In 2022, the FCA warned that a sharp increase in reports to the National Crime Agency “raises concerns about the adequacy of criminal investigations”. [neobanks’] The watchdog is conducting a separate civil investigation into money laundering regulations at Starling rival Monzo Bank, and has downgraded the bank from a criminal case, the bank said in an annual report in June. This was revealed in the report.
In recent years, the FCA has awarded UK Santander £108 million in 2022 and NatWest £265 million in 2021 for failings in the major banking system to stop financial crime and money laundering. It has imposed the highest fines ever, including a fine of 10,000 pounds.
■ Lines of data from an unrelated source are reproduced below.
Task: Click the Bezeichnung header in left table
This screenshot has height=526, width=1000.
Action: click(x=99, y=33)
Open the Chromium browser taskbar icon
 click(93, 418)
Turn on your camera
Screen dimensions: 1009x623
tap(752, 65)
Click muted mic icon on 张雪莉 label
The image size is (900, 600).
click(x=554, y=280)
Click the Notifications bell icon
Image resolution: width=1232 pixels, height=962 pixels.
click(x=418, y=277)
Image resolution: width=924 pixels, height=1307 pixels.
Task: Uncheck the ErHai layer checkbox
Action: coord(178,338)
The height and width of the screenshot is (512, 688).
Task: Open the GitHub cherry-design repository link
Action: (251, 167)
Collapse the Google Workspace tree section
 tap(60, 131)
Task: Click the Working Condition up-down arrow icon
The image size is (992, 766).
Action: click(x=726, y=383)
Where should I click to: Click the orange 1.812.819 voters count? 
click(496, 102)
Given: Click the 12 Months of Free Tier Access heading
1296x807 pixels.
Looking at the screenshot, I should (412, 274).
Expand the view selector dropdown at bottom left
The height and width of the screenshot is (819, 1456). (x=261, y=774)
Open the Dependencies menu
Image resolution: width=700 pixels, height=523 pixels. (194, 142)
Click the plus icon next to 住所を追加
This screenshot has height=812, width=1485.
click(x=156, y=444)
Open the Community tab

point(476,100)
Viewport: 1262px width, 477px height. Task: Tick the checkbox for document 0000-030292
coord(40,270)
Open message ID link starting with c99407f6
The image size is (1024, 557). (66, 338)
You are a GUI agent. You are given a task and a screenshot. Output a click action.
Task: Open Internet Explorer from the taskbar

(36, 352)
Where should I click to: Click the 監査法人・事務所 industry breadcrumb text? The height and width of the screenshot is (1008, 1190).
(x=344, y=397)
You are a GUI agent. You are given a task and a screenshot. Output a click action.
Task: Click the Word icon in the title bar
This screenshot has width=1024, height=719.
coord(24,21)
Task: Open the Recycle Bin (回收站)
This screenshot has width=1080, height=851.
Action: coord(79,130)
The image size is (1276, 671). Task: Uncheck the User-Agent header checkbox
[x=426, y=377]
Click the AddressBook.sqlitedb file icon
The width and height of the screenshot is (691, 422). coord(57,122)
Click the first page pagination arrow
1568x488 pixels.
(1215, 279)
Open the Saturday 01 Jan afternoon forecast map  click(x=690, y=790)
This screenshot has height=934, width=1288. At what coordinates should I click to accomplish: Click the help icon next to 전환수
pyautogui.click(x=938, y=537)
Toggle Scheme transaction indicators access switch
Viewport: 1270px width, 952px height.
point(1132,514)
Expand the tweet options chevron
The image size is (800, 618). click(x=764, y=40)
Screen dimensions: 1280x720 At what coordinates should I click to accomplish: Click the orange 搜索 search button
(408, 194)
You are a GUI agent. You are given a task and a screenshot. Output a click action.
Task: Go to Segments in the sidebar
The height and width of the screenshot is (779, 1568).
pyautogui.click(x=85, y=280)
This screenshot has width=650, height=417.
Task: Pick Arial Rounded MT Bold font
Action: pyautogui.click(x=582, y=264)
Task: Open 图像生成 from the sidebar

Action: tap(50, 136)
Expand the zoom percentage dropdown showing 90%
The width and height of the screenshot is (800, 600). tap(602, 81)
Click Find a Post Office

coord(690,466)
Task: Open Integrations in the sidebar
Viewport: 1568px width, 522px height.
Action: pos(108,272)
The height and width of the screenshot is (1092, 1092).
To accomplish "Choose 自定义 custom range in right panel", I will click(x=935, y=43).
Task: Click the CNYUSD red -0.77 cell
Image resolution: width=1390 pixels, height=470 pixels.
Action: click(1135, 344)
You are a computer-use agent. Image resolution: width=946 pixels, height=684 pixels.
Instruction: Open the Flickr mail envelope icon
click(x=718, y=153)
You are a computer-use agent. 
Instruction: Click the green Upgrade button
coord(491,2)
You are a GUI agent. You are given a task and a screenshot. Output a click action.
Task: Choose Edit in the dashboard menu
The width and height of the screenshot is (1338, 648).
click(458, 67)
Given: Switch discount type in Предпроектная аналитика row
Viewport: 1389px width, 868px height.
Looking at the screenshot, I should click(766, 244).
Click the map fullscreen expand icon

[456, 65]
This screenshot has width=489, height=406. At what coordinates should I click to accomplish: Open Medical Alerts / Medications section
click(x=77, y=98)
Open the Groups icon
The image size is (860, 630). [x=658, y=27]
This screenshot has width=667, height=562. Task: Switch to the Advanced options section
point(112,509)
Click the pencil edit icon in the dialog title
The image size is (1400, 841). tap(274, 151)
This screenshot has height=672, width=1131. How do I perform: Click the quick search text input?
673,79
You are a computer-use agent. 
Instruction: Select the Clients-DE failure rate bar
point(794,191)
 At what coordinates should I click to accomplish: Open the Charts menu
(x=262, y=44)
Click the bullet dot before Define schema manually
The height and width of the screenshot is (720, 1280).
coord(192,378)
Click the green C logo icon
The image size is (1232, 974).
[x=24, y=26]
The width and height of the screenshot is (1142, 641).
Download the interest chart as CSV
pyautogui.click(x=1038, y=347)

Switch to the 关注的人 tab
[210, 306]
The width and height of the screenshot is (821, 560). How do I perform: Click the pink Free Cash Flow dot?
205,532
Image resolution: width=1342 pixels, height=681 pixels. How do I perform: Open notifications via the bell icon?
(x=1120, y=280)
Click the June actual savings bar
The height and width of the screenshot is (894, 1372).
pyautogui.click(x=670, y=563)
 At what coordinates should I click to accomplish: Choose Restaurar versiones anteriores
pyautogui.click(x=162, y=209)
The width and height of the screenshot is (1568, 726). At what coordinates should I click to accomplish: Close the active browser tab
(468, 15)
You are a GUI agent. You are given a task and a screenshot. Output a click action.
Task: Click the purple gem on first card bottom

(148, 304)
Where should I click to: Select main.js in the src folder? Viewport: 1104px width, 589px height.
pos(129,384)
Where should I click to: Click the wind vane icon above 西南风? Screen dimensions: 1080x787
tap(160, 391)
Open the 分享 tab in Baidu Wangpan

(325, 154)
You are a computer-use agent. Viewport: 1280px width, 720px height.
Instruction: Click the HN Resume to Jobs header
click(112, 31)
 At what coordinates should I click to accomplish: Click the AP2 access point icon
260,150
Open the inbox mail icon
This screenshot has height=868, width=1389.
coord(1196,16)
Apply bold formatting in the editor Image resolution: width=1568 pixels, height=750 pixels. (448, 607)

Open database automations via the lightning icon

Claire Cross, partner at law firm Coker Binning, said: “We expect to see further action by regulators against fintechs, as these represent an area of the market that is under intense scrutiny by the FCA. be.”
Startups are struggling to tighten financial crime regulations as quickly as they are attracting new customers, while a wave of sanctions imposed after Russia’s invasion of Ukraine in 2022 has made it difficult for banks to attract new customers. The amount of due diligence that must be carried out is increasing.
Mr Stirling’s co-operation with the FCA entitled him to a 30% reduction in his fine, which would have otherwise amounted to £41m, according to the findings.
“We apologize for the shortcomings identified by the FCA and would like to reassure them that we have made significant investments to put things right, including strengthening the governance and capacity of our boards,” Sterling Chairman David Sproul said in a statement. .
Starling’s executives include Mr Sproul, who previously led the UK operations of Big Four accountancy firm Deloitte, as well as Tracy Clark, former head of Europe and Americas at Standard Chartered.
Kathryn Westmore, a senior fellow at the Center for Finance and Security at the Royal United Services Institute think tank, said the FCA had been “very critical” of Sterling’s senior management.
The FCA said the bank’s “senior management team collectively lacked the experience and capacity to effectively implement its voluntary agreements with regulators regarding high-risk customers”.
“Challenger banks and fintechs often struggle to gain senior buy-in on financial crime compliance, including understanding the threat and ensuring adequate resources for compliance,” Westmore said. said.
“This is a hefty fine and many businesses, especially digital banks and payment companies, should pay attention,” she added.
Starling founder Anne Bowden last year over fund manager Jupiter’s decision to sell its stake in the bank in February 2023 at a price that would reduce Starling’s valuation from £2.5 billion to £1 billion to £1.5 billion. He resigned as CEO after getting into an argument with investors. .
Sproul said the failure was “historic” and that lessons had been learned from the investigation.